Design of the piezoelectric actuator

Structure design

Considering that the traditional single v-shaped stator structure had a well-known performance,¹⁷ the v-shaped stator was used in the optimized piezoelectric actuator, which worked at the non-resonant frequency and had better stable resolution. The non-resonant piezoelectric linear actuator adopted two parallel v-shaped stators to form the double driving feet, and the two parallel stators were fixed into the guide box by assembly screws. The guide box was responsible for restraining the motion of other axes. The single stator was composed of the driving foot, piezoelectric stack, cushion block, bracket, elastic beam, pre-tightening bolts, and clamping device. The cushion block was used to adjust the clearance between the piezoelectric stack and the driving foot. The elastic beam and the pre-tightening bolts could support the suitable pre-tightening force to guarantee the piezoelectric stack the best performance. The structure of the stator was shown in Figure 1.

Figure 1.

Diagram of non-resonant piezoelectric linear actuator: (a) structure of stator, (b) specimen of stator, and (c) assembly of actuator.

There were four piezoelectric stacks, marked as a1, a2, a3, and a4, respectively, and were divided into two groups.
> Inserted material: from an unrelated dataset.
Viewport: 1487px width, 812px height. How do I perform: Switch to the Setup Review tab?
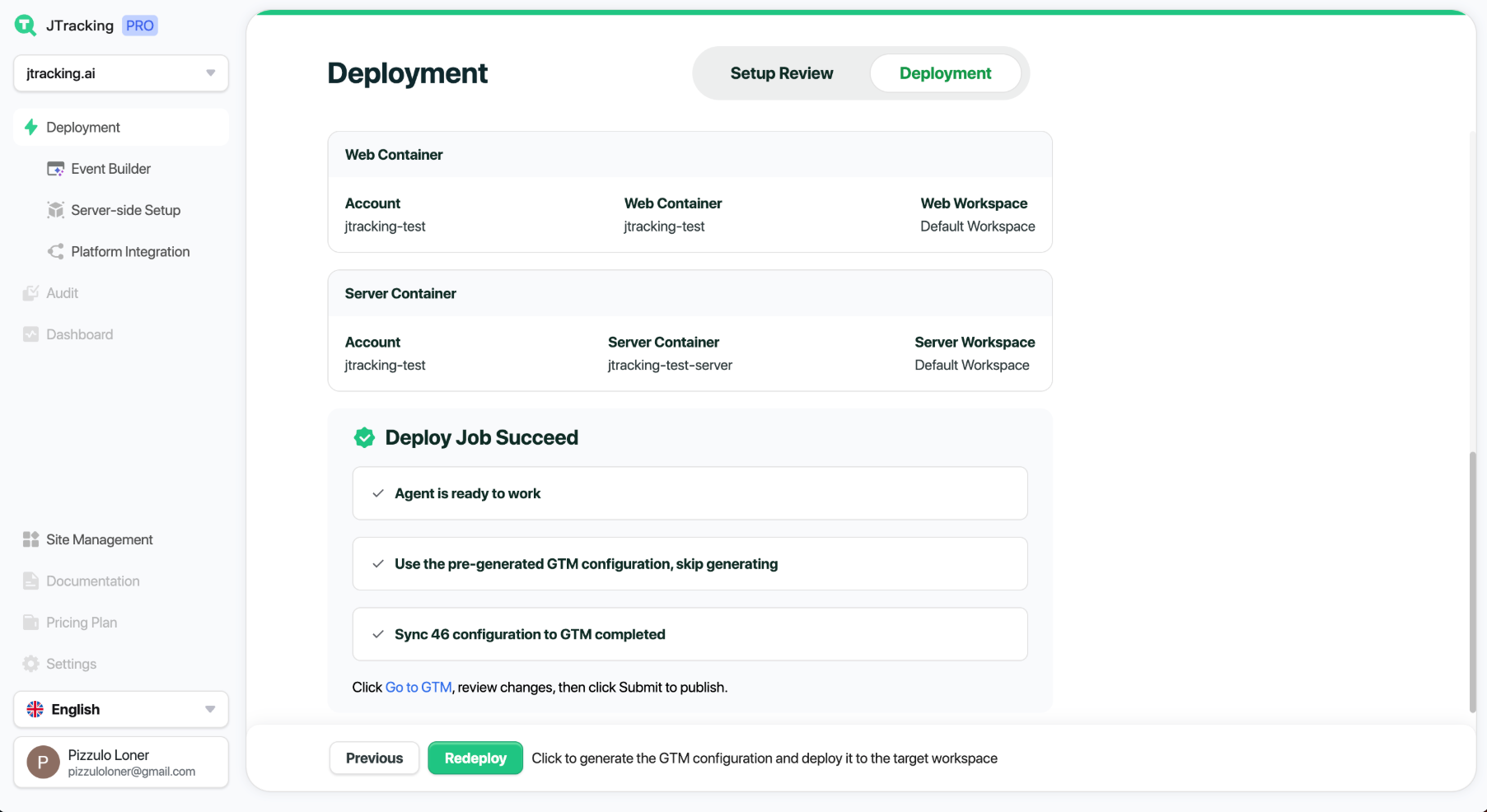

In the actual arrangement, the piezoelectric stacks a1 and a2 were fixed in the stator 1 and the piezoelectric stacks a3 and a4 were fixed in the stator 2. Therefore, the driving feet of the two stators could generate motion only if the two groups of piezoelectric stacks were driven by the suitable excitation signal.

Working principle

According to the literature,¹⁸ under the excitation of sine signal, the displacement curve of piezoelectric stack is similar to the sine wave, and the deformation of piezoelectric stack is linear to the driving voltage in the low-frequency band. Therefore, the excitation of sine signal that excited onto the four piezoelectric stacks was as follows

{\begin{matrix} u_{1} (t) = A (1 + \sin ω t) \\ u_{2} (t) = A (1 + \cos ω t) \\ u_{3} (t) = A (1 - \sin ω t) \\ u_{4} (t) = A (1 - \cos ω t) \end{matrix}

(1)

where A is the voltage amplitude and ωt is the phase.

However, the deformation of the piezoelectric stack is¹⁸

δ = α u

(2)

where α is a constant coefficient, u is the voltage value.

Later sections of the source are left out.